A key distinction is also made between cross-industry social dialogue and European sectoral social dialogue. The latter specifically takes place between sectoral employer federations and the European industry federations on the trade union side.

Depending on the actors involved, a further distinction is made between tripartite and bipartite social dialogue. Tripartite social dialogue takes place within the Tripartite Social Summit and involves discussions between the European social partners and EU institutions in the areas of macroeconomics, employment, social protection, and education and training. European bipartite social dialogue takes place in the cross-industry social dialogue committees and the sectoral social dialogue committees (i.e. employer organisations and trade unions).

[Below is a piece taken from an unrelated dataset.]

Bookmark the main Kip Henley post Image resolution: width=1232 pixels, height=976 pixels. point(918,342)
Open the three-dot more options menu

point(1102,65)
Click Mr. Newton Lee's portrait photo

The topics of bipartite social dialogue are developed from the work programmes adopted by the social partners.

In the communication Partnership for change in an enlarged Europe – enhancing the contribution of European social dialogue (COM (2004) 557) of 12 August 2004, the Commission proposed a typology of social dialogue outcomes at European level, distinguishing between:

  • agreements implemented in accordance with Article 155(2) of TFEU, either by a Council decision or by the procedures and practices specific to management and labour in the Member States
  • process-oriented texts, such as frameworks of action, guidelines, codes of conduct and policy orientations
  • joint opinions, declarations and tools
  • procedural texts laying down the rules for bipartite dialogue between the parties and the rules of procedures for the sectoral social dialogue committees
  • follow-up reports on the implementation and reporting of so-called ‘new generation’ joint texts (characterised by the fact that they are to be followed up by the social partners themselves)

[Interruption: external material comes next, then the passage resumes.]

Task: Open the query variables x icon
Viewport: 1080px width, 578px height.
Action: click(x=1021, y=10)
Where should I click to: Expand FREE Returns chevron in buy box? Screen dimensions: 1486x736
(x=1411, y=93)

Generally speaking, cross-industry social dialogue has resulted in few agreements under Article 155(2) of TFEU in recent years. In 2015, for example, the Commission consultation to reinforce work–life balance did not lead to an agreement between the social partners.

On the other hand, cross-industry social partners concluded an autonomous agreement on active ageing and an intergenerational approach on 8 March 2017. This agreement is the last of the five autonomous agreements concluded at cross-sectoral level since 2002. Such agreements are part of the ‘new generation’ texts produced by European social dialogue, whereby the European social partners make recommendations to their affiliated member organisation and agree to follow them up at a national level. The crucial steps for ensuring proper implementation of such ‘new generation’ texts – especially autonomous agreements – are considered to be: strengthening the interaction between the European Member States and other levels of social dialogue; promoting effective industrial relations systems; and advocating for strong social partner capacities at a national level.

In addition to cross-industry and sectoral social dialogue, it is worth emphasising the significant developments that can result from an agreement by a coalition of social partners from several sectors as an outcome of European social dialogue via Articles 154–155 of TFEU. The case of the 2006 crystalline silica agreement is one such example.

Sectoral social dialogue has been slowly developing since the establishment of sectoral social dialogue committees in 1998. As of 2018, there are 43 such committees. 

In terms of outputs, data can be different depending on the typology of outcomes chosen. According to the European Commission’s social dialogue texts database, the outcomes of European social dialogue are as follows (as of October 2018):

  • 16 agreements to be implemented by Council decision
  • 9 autonomous agreements
  • 9 codes of conduct
  • 150 declarations
  • 53 follow-up reports
  • 11 frameworks of actions
  • 41 guidelines
  • 516 joint opinions
  • 20 policy orientations
  • 51 procedural texts
  • 98 tools

The scope of subjects addressed by both cross-industry and sectoral dialogue has evolved considerably and covers topics such as economic growth, quality of work , new technology, education and vocational training, flexicurity, anticipation of change and restructuring, demographic change, working conditions, health and safety, gender equality and corporate social responsibility. In recent years, some new topics have also emerged in line with major changes occurring in companies and sectors, for example, digitalisation and its impact on work and employment.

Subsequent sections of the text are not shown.